# Work order
Lines from the line with "Where should I click to: Switch to the CPU" to the line with "265x222 pixels." in the entries below, and only those, must be output exactly, with both ends included.

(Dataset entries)
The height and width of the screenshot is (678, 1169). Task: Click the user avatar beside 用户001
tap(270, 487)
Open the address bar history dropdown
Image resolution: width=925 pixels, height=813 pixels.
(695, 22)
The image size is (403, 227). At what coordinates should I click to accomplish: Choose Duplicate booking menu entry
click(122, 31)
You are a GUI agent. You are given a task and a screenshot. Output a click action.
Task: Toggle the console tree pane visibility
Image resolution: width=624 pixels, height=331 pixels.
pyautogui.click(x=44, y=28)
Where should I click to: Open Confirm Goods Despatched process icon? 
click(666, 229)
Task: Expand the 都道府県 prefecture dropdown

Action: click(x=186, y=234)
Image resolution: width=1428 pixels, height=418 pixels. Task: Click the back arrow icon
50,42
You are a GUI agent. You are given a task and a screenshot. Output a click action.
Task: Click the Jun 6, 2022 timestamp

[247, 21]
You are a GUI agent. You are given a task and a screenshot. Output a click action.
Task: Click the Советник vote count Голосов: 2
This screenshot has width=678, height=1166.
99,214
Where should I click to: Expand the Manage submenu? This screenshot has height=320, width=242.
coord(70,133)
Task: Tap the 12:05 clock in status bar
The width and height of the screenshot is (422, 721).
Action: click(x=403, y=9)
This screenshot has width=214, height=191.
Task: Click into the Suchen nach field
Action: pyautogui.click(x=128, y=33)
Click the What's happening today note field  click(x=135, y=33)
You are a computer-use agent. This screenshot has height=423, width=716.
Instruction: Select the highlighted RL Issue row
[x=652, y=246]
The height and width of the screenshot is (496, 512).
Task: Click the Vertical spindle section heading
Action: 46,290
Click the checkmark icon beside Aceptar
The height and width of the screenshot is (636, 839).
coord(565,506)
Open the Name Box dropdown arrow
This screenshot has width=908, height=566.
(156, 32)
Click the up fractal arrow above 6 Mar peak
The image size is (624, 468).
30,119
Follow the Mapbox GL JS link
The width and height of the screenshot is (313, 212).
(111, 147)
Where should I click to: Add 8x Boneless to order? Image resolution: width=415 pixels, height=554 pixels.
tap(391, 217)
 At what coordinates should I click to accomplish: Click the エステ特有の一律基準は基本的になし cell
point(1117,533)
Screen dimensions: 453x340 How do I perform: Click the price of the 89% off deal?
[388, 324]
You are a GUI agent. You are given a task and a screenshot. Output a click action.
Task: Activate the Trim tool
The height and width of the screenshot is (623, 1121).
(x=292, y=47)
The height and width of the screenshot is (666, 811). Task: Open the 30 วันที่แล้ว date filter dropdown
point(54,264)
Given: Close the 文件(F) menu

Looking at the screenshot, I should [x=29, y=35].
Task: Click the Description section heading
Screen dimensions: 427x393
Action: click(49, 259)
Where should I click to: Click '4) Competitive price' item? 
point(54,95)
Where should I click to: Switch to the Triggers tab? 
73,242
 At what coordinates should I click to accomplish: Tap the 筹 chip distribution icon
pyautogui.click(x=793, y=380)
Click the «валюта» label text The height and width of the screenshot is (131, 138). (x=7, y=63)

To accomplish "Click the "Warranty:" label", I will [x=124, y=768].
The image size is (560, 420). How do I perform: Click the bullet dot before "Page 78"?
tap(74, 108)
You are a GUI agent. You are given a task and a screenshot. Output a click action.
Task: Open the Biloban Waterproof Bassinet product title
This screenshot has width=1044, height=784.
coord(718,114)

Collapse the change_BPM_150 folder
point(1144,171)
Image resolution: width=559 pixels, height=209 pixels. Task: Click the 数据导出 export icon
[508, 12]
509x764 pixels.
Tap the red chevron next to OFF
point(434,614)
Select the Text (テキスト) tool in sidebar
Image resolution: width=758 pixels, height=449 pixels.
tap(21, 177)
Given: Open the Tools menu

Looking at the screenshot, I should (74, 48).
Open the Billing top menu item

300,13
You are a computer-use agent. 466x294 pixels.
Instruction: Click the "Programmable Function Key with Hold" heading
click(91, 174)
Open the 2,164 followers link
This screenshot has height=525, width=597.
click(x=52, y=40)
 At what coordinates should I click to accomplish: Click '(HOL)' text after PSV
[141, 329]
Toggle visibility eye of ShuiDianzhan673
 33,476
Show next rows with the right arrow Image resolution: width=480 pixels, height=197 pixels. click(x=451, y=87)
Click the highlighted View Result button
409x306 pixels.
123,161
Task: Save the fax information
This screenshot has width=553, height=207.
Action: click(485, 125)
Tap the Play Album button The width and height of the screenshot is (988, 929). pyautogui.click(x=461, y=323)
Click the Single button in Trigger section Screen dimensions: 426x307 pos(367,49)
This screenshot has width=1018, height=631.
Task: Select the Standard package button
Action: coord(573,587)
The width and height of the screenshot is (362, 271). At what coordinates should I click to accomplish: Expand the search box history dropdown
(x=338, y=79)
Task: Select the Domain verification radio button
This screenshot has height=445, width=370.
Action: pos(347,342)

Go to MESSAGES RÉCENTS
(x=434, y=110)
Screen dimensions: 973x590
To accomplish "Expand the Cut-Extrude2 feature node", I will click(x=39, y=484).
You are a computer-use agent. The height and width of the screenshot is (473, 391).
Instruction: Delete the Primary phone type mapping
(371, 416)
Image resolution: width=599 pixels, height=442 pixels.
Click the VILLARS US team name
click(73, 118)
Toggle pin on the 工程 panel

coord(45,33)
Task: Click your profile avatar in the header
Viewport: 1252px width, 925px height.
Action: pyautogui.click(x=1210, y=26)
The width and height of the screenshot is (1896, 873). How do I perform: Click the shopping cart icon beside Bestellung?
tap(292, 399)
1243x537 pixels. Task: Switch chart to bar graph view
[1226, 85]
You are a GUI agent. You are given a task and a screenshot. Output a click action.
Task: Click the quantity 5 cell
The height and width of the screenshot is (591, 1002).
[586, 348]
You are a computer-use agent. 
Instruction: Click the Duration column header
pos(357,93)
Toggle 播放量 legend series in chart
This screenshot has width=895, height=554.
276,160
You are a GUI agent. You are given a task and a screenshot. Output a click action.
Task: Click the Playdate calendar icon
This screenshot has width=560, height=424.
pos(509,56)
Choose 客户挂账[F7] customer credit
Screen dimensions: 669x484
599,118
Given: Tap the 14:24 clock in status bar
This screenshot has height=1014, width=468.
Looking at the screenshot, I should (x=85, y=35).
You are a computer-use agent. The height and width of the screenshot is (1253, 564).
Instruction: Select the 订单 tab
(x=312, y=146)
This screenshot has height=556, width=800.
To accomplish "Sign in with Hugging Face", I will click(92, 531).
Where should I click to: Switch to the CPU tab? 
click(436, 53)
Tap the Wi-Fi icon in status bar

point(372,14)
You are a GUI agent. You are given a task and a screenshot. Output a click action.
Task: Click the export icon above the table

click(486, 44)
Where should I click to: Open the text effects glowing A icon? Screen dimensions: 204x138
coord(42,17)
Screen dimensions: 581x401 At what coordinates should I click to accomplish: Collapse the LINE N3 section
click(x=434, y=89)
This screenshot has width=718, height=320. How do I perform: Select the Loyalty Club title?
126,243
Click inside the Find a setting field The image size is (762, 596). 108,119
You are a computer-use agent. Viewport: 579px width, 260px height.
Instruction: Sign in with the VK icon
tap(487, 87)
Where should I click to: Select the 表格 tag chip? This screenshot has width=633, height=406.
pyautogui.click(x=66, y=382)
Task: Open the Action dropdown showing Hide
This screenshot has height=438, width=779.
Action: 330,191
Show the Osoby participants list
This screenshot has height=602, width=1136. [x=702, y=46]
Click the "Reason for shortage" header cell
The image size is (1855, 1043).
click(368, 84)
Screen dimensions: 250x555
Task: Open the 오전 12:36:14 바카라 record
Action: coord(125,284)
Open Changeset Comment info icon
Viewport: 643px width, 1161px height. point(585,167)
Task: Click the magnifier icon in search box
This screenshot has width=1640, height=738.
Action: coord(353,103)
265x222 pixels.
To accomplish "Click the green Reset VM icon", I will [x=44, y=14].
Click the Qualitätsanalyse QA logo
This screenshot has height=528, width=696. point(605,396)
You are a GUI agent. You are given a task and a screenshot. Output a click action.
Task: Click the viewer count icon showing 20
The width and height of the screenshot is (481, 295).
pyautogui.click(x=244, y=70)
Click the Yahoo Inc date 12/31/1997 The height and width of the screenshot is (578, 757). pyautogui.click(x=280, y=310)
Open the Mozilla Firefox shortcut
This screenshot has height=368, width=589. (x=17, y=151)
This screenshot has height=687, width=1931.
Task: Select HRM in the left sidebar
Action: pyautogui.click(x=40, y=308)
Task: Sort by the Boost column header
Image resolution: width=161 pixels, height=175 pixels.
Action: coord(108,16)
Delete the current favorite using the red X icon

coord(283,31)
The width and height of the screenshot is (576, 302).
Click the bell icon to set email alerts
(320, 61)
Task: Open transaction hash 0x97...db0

# Exercise result
Where should I click to: Switch to the CPU tab? 
click(436, 53)
Tap the Wi-Fi icon in status bar

point(372,14)
You are a GUI agent. You are given a task and a screenshot. Output a click action.
Task: Click the export icon above the table

click(486, 44)
Where should I click to: Open the text effects glowing A icon? Screen dimensions: 204x138
coord(42,17)
Screen dimensions: 581x401 At what coordinates should I click to accomplish: Collapse the LINE N3 section
click(x=434, y=89)
This screenshot has width=718, height=320. How do I perform: Select the Loyalty Club title?
126,243
Click inside the Find a setting field The image size is (762, 596). 108,119
You are a computer-use agent. Viewport: 579px width, 260px height.
Instruction: Sign in with the VK icon
tap(487, 87)
Where should I click to: Select the 表格 tag chip? This screenshot has width=633, height=406.
pyautogui.click(x=66, y=382)
Task: Open the Action dropdown showing Hide
This screenshot has height=438, width=779.
Action: 330,191
Show the Osoby participants list
This screenshot has height=602, width=1136. [x=702, y=46]
Click the "Reason for shortage" header cell
The image size is (1855, 1043).
click(368, 84)
Screen dimensions: 250x555
Task: Open the 오전 12:36:14 바카라 record
Action: coord(125,284)
Open Changeset Comment info icon
Viewport: 643px width, 1161px height. point(585,167)
Task: Click the magnifier icon in search box
This screenshot has width=1640, height=738.
Action: coord(353,103)
265x222 pixels.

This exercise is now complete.